Filing a new ADV is rather simple, but the more difficult part is knowing how to communicate the change, and its benefits, to your clients.
Here are the points to share with your clients:
- We’re changing our billing method to a process that we feel reflects industry best practices.
- Moving to billing in arrears on Average Daily Balance provides a more consistent billing experience, so you aren’t impacted by market fluctuations or other money movements, like large distributions or contributions.
- If you see different portfolio values on your custodian statement and your advisory fee invoice, there’s nothing to worry about. The values are supposed to be different. That’s because we’re billing you for the average value in your account over the last quarter, so on our invoice you’re seeing an average number, not a number as of a single day as your custodian will report.
Strategies for Making a Change
If you bill quarterly and change from advanced to arrears, you’ll have to wait an extra quarter before billing again. That means you’re creating a revenue lull of at least three months.
Here are the two most popular ways advisors choose to minimize the impact a billing methodology switch can have on revenue:
- Method One: In addition to changing your methodology to arrears with Average Daily Balance, you can also change your billing cycle from quarterly to monthly. With this method, you only miss one month before you start collecting revenue again. The tradeoff is that you then have to calculate fees each month instead of once a quarter.
- Method Two: Change only a portion of your book of business to the new billing methodology each quarter until you’ve converted your entire client list.
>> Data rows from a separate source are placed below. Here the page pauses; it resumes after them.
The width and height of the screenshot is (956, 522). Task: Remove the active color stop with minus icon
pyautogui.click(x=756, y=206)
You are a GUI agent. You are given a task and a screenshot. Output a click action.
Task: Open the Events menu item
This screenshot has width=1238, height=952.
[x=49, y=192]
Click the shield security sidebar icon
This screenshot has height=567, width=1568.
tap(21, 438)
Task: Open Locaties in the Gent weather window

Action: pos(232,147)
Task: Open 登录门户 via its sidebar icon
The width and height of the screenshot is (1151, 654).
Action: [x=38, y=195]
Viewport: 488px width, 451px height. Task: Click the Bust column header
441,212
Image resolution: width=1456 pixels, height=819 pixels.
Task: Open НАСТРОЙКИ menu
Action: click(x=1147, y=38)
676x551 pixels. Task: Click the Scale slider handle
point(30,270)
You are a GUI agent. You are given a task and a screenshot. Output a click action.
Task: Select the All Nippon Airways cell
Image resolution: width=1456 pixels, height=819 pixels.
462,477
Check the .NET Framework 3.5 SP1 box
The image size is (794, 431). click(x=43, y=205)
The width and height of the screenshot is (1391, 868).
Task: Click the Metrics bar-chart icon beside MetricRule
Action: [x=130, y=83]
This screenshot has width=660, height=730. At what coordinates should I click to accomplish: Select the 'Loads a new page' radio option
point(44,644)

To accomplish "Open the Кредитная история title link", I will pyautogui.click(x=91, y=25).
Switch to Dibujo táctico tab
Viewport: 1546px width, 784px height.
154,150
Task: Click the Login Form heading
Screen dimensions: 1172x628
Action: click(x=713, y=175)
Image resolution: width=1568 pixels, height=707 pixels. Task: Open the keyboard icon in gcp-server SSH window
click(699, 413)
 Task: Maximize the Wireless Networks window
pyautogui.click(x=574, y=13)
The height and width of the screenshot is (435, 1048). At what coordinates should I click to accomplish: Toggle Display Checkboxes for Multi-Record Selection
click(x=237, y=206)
Most advisors will break up their client list into thirds or fourths to create a minimal reduction in revenue each quarter.
How Orion Makes Billing Simple—No Matter Which Method You Choose
Billing in arrears with Average Daily Balance may be our recommendation for the simplest way to manage your advisory fees, but it’s not the only method advisors choose.
No matter which billing methodology your firm adopts, you can be sure that Orion’s platform includes the end-to-end billing tools you need to calculate fees accurately and get paid faster.
Here are just a few of the ways Orion supports the unique ways your firm works:
Billing Audit App
Your single location to update all billing information, for every account. Add fee schedules, assign paying accounts, mark assets to be excluded from fees, and more—all in only a few clicks.
Bill Generator App
Get quick snapshots of fees by custodian, fee schedule, advisor reps, and more on a single screen. Plus, calculate fees easily and efficiently so you can spend less time in your software and more time with your clients.
Financial Planning Fees
For advisors who need more flexibility, Orion supports multiple fee types outside the traditional AUM-based fee structure. You can also give your clients the ability to pay fees directly in your Orion client portal.